A derivative is a contract that is based on an underlying assets the value of which will fluctuate in response to the value of the asset. Derivatives are often used as hedges against risk in investments. In this scenario, the auto lease is a derivative contract against the underlying asset of the car. The derivative contract acts as a hedge (risk protection) against the depreciating value of the car: the lease/derivative limits the downward fluctuation in value thus insuring a reasonable sale price as a previously driven automobile.
This is a massive issue with the purchase of new cars, especially in the UK where from the moment you buy a new car at its market value you are thought to have knocked a significant amount off of the car's value. This is what the derivative value of the car concerns. It is therefore much wiser financially to buy a second hand car and therefore to make less of a loss by the depreciation.
Part of how a leasing company makes money is the resale value of its fleet of "slightly" used cars that come in at the end of the lease. The derivative is that the car will be perfectly maintained and paid for to more than cover its initial depreciation, and that they can then sell the used car for a profit in the used car market.
When you lease a car, you are agreeing to keep the car for a set amount of time, drive it only a little, and keep it in good condition.
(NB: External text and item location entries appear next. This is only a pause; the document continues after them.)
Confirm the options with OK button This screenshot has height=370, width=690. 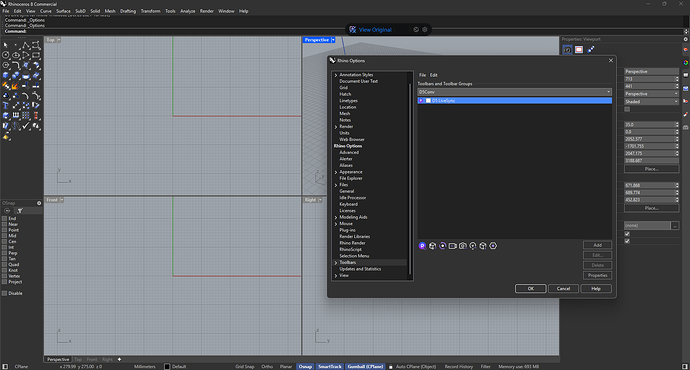coord(530,289)
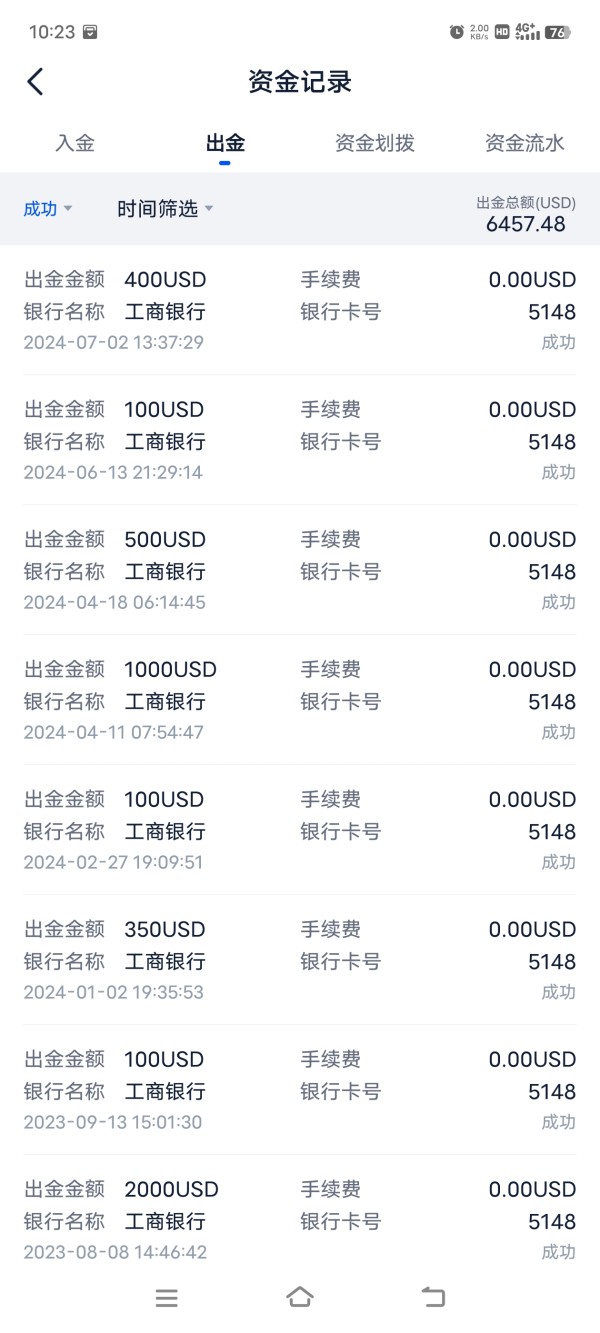Open the 350USD withdrawal entry

coord(300,960)
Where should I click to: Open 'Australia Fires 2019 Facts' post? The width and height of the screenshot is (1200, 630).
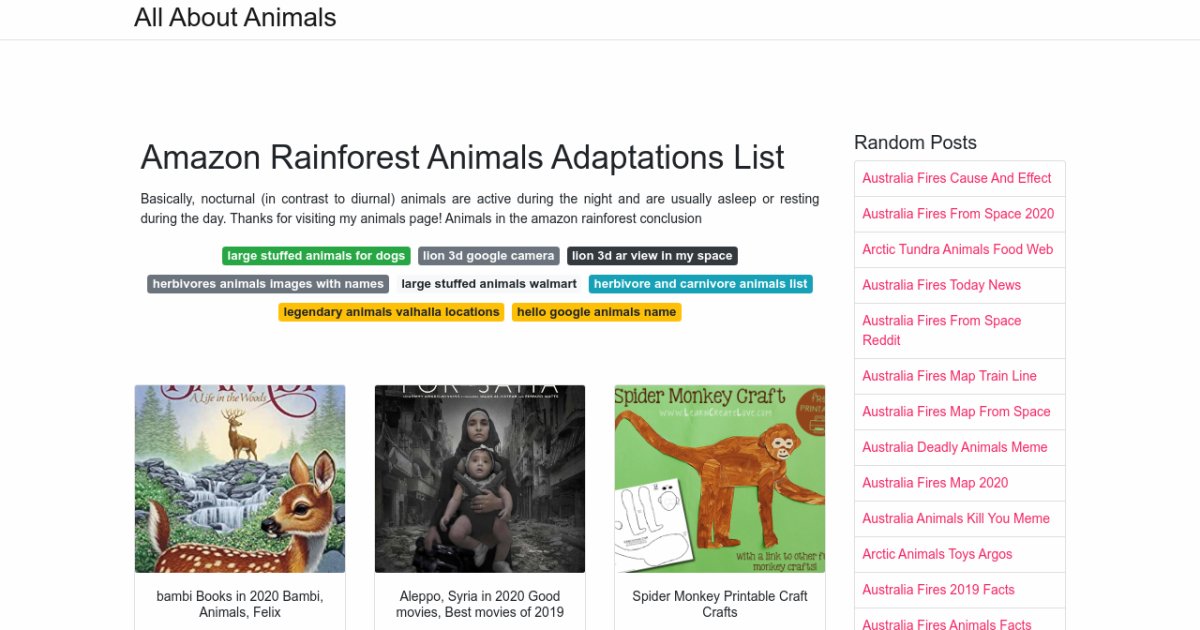(938, 590)
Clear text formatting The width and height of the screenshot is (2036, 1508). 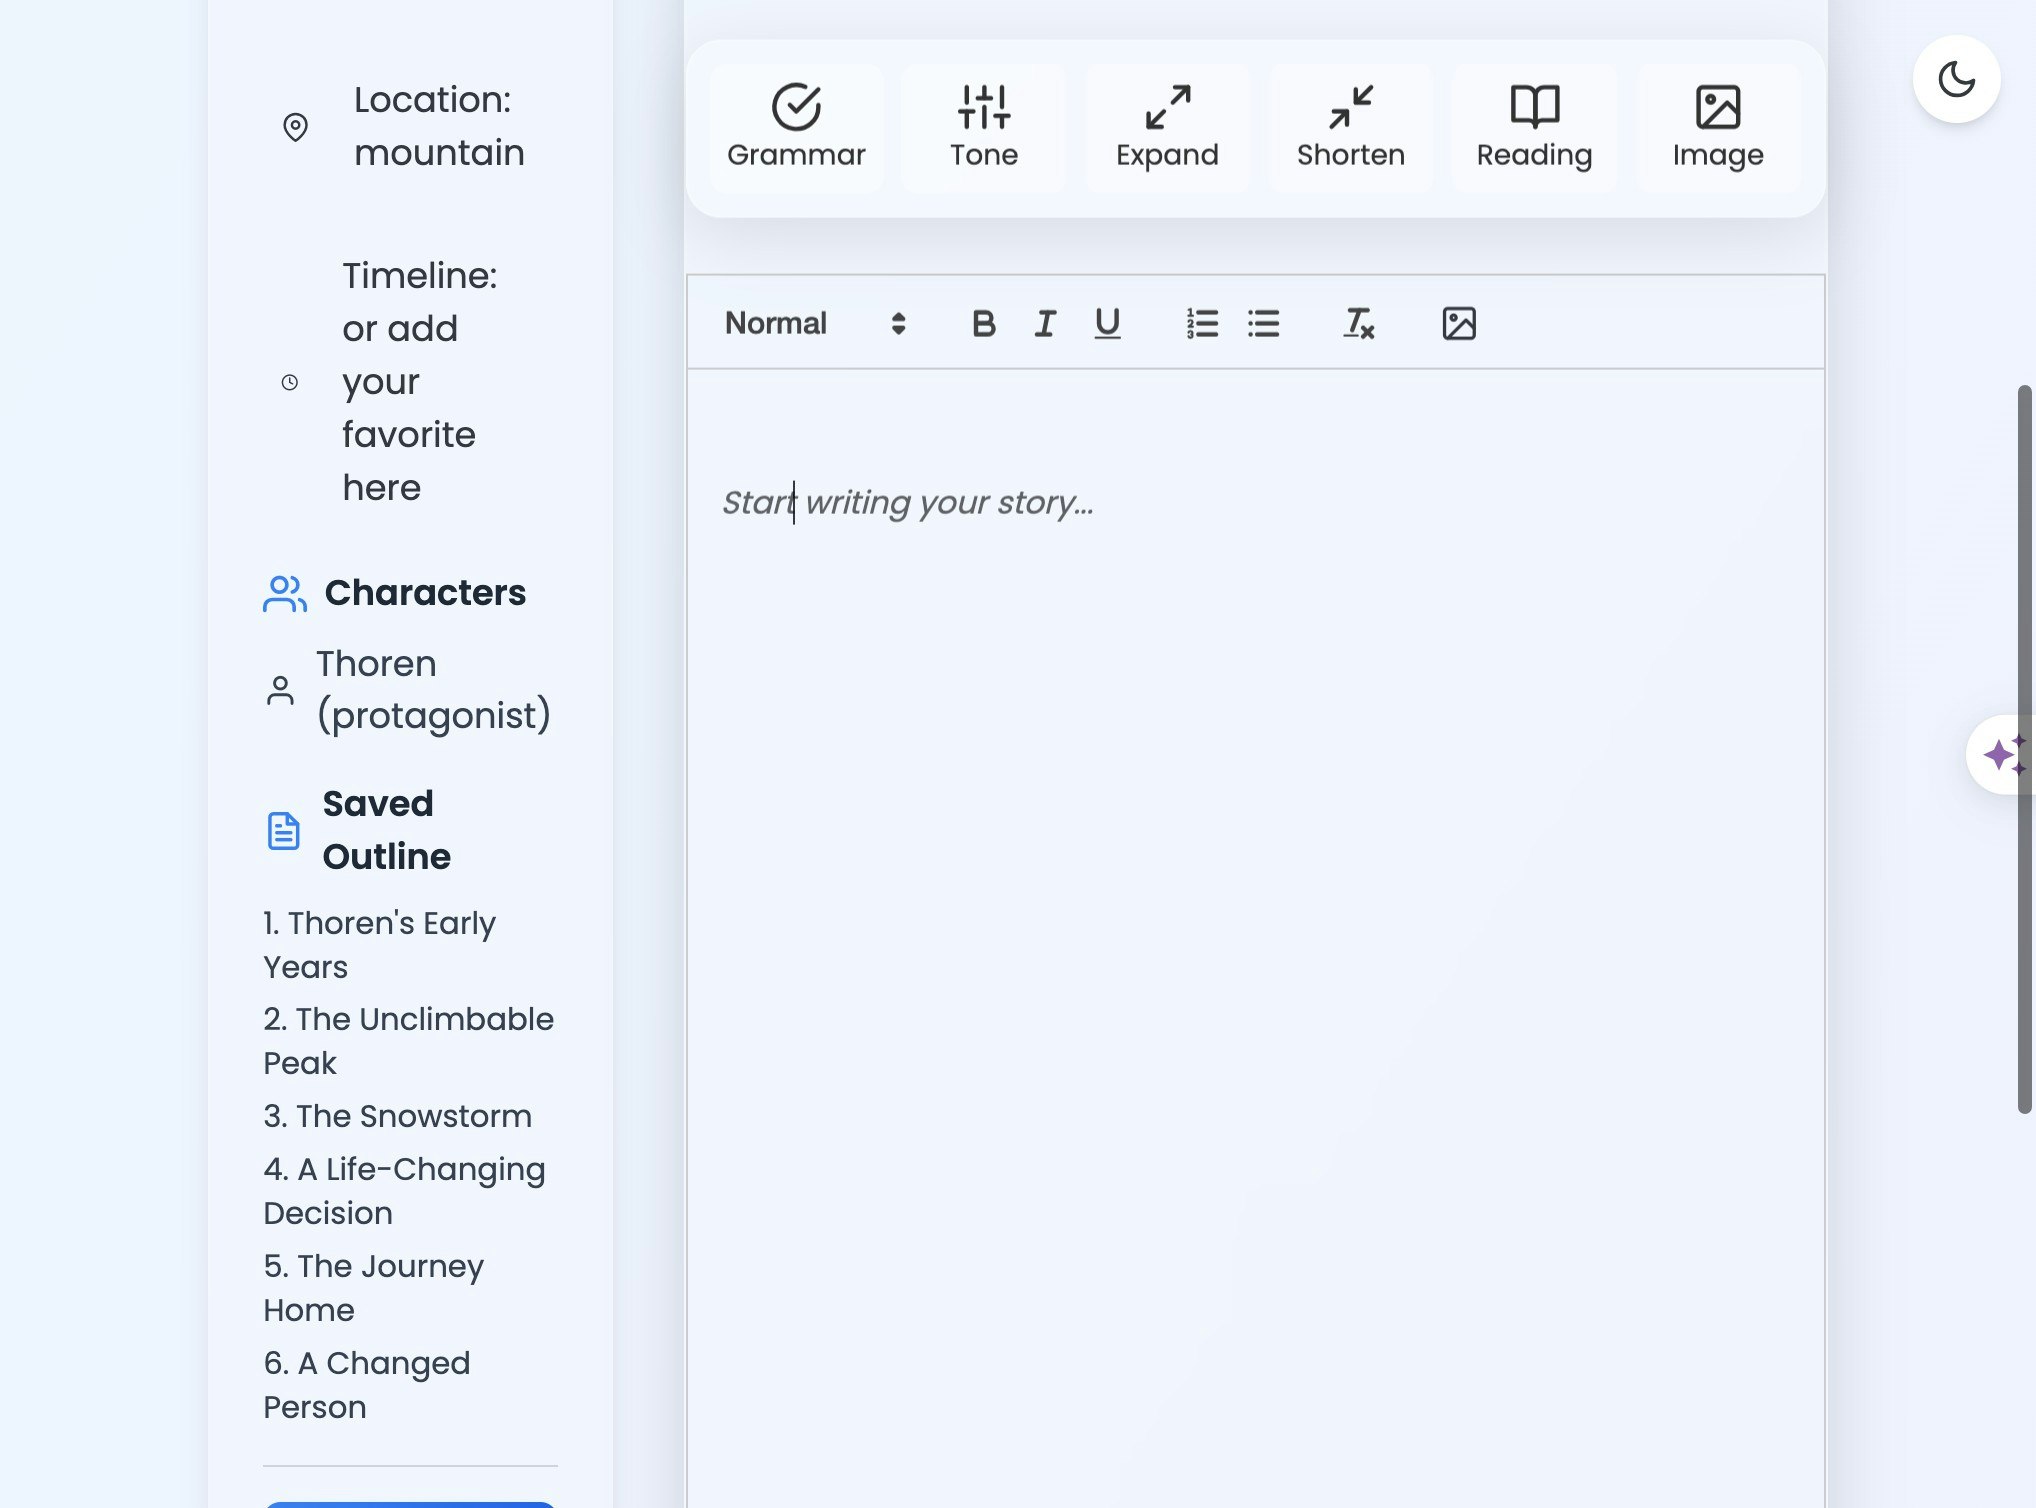(1358, 323)
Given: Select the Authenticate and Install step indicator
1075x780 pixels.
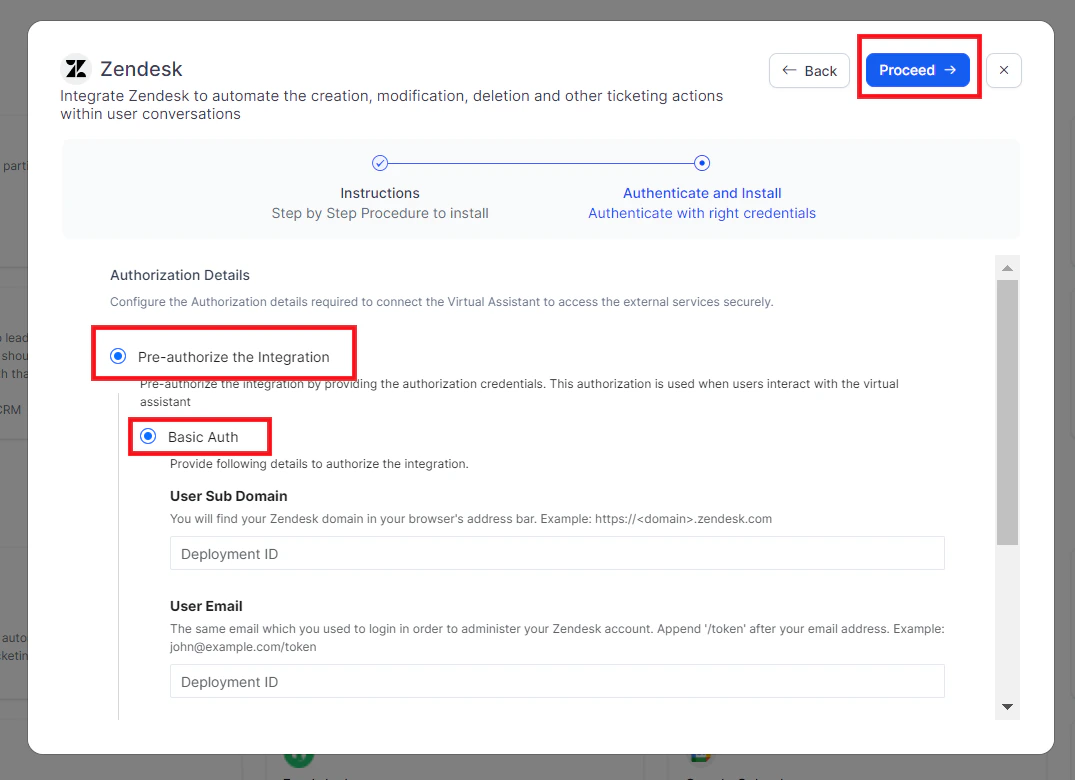Looking at the screenshot, I should [x=702, y=162].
You do not actually own the car. You get the benefits of having a new car every few years, because you give it back, but you don't really own the car.
This is precisely why most lease agreements have mileage limits and penalties, to protect (hedge, in the context of this question) against excessive depreciation from the standpoint of the dealer.
I suppose that this agreement can be thought of as a derivative because it is based on the underlying value of the car. The person who enters into the lease believes that the car's value will depreciate by more than the amount he/she is paying for the lease.